Prendiamo i voucher, o meglio i Presto, contratti di prestazione occasionale, come si chiamano dal 2017, dopo che grazie alla battaglia portata avanti dalla Cgil con il referendum abrogativo per impedirne l’abuso e l’impiego troppo disinvolto, sono stati soppressi e poi rimessi in circolazione con una nuova disciplina.
Il loro impiego è decisamente ridotto rispetto agli anni passati, ma resta il fatto che le attività previste potrebbero essere svolte con maggiori tutele con le forme di lavoro occasionale previste nei contratti collettivi di settore o con la somministrazione (altra forma precaria), garantendo la maturazione di ferie e permessi, mensilità aggiuntive, riconoscimento della malattia, e così via.
“Dobbiamo distinguere i Presto usati dalle aziende dal libretto famiglia – precisa Marongiu -. Un datore di lavoro che non è un’impresa né un professionista può avere bisogno di ricorrere a questo strumento per alcune attività: baby sitting, piccoli e saltuari lavori di giardinaggio, e così via. Il punto è che gli attuali Presto li possono acquistare anche le imprese, che invece devono usare i contratti non i voucher”.
Nel 2023 le persone pagate con i Presto sono state complessivamente quasi 80 mila (79.420 per la precisione), stando ai dati dell’ultimo osservatorio precariato dell’Inps: 56.419 contrattualizzate da un’azienda, pagate per 66 ore lavorate 910 euro lorde, e 23.001 persone con libretto famiglia, quindi alle dipendenze di un nucleo familiare, retribuite per 102 ore 1.082 euro lordi.

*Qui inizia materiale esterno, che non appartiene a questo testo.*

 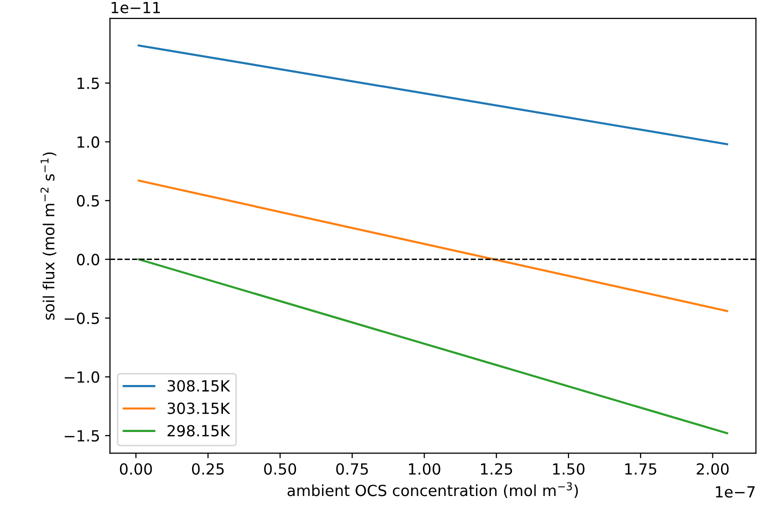 What do you see at coordinates (736, 492) in the screenshot?
I see `text: 1e−7` at bounding box center [736, 492].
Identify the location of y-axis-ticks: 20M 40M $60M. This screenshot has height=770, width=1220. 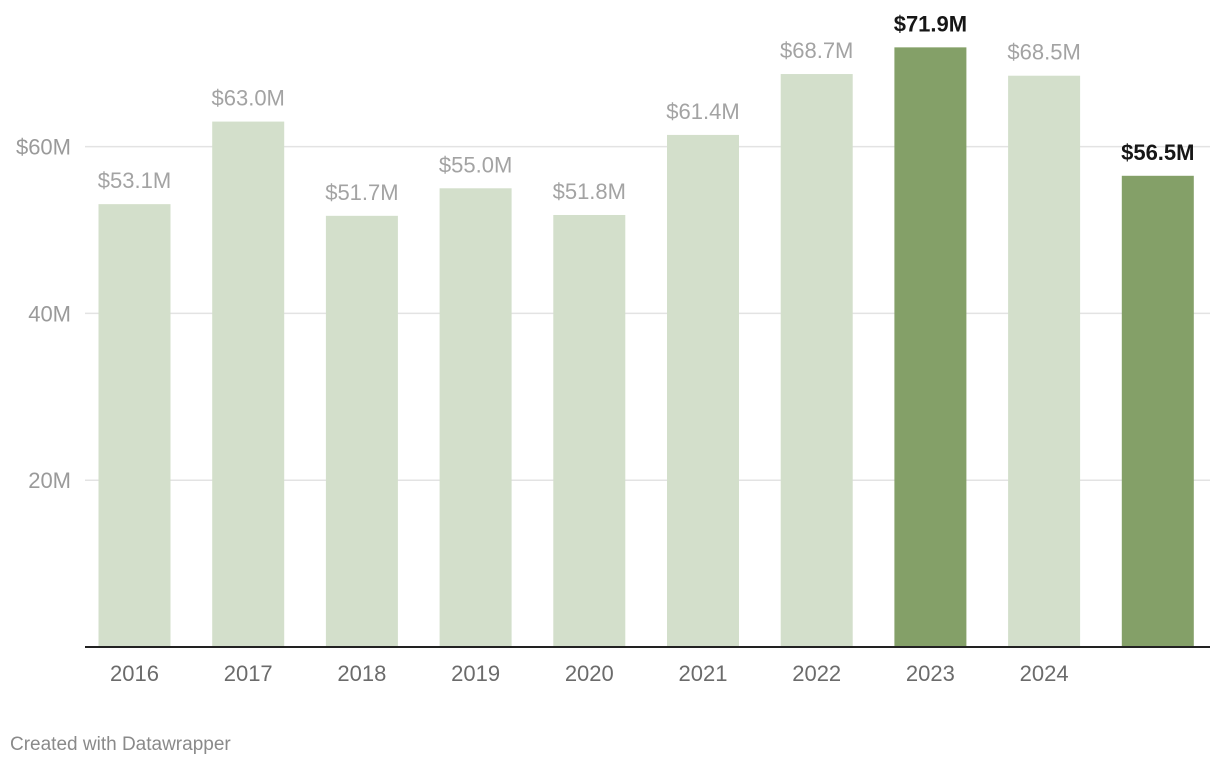
(44, 314).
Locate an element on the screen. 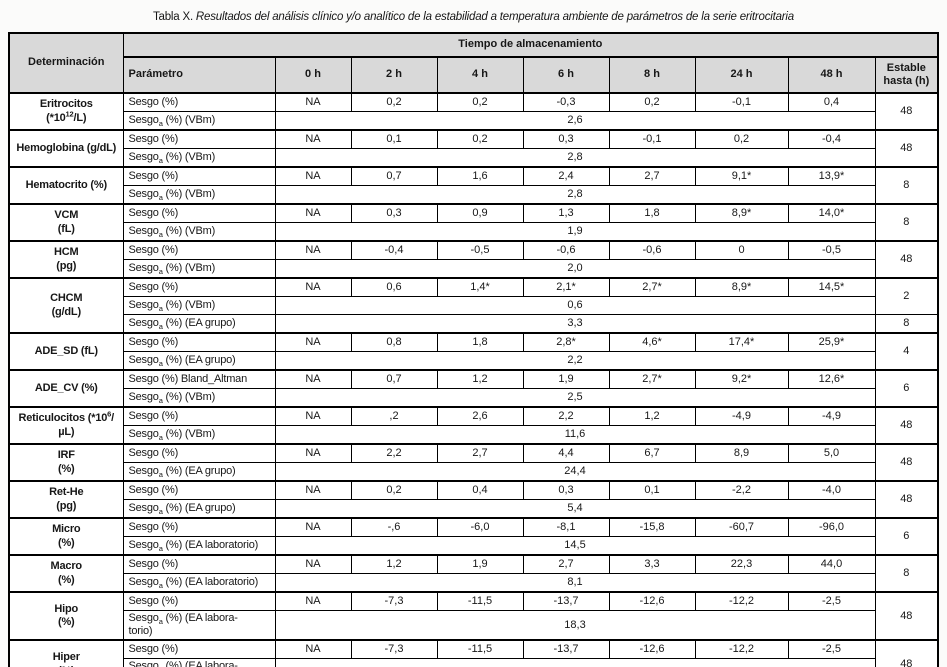 The image size is (947, 667). table-title-prefix: Tabla X. is located at coordinates (172, 17).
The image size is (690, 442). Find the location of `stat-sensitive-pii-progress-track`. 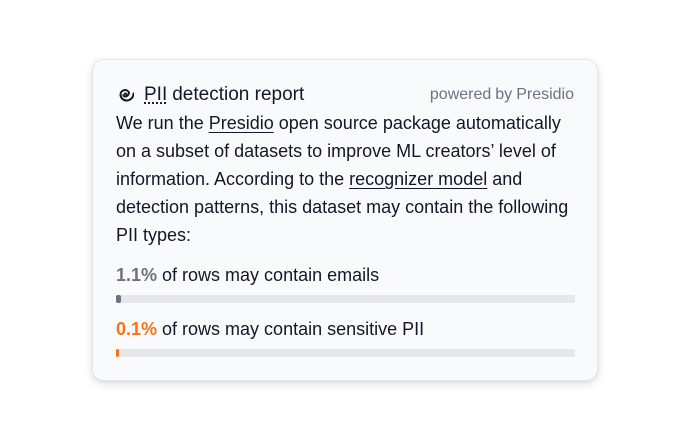

stat-sensitive-pii-progress-track is located at coordinates (346, 353).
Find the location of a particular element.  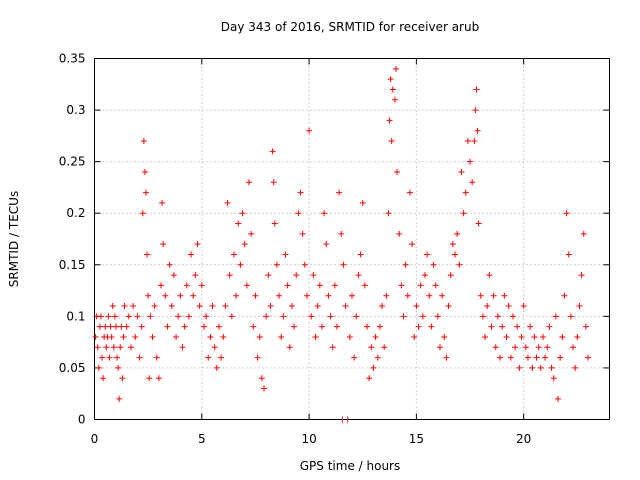

y-tick-label: 0.3 is located at coordinates (76, 110).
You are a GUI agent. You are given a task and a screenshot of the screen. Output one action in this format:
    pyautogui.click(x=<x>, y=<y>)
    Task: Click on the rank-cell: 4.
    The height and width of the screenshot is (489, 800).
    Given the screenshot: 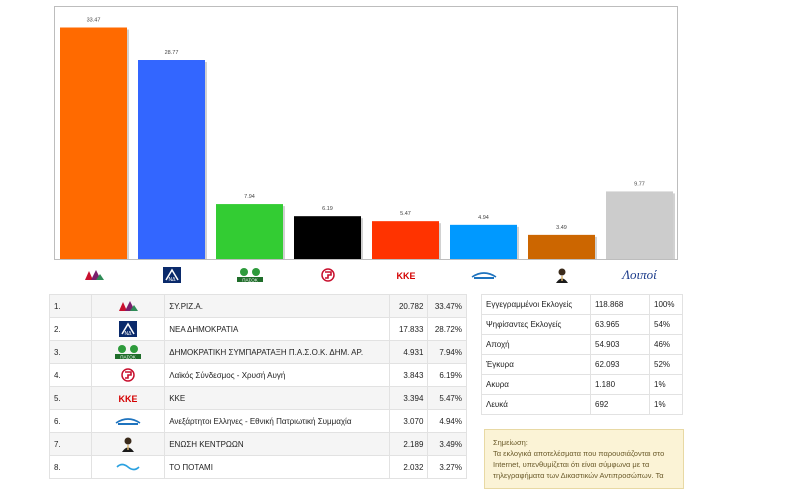 What is the action you would take?
    pyautogui.click(x=70, y=375)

“L’abolizione del voucher e il passaggio al nuovo ordinamento hanno dimostrato come strumenti leggeri e flessibili generano precarietà e povertà – aggiunge Marongiu -; una copertura degli abusi e della irregolarità che privano di tutele e dignità economica le persone. Per questo abbiamo contrastato le scelte della ministra del Lavoro Calderone e del governo che senza alcun confronto con il sindacato hanno annunciato trionfalmente interventi in materia, per creare occupazione e dare risposte, interventi che non solo hanno ulteriormente liberalizzato l’uso del contratto a termine e della somministrazione ma hanno anche esteso nuovamente l’uso del voucher Presto”.
Senza entrare troppo nel dettaglio, basti dire che da maggio 2023 il cosiddetto decreto Lavoro (dl 48/2023) ha innalzato il limite da 10 mila a 15 mila euro per gli utilizzatori che operano nei settori congressi, fiere, eventi, stabilimenti termali e parchi di divertimento, lasciando inalterati i limiti imposti ai prestatori, ha riportato nelle tabaccherie l’incasso e la vendita, e ha introdotto il voucher per l’agricoltura Loagri. In pratica, legittima ancora di più lavoretti che lavoretti non sono.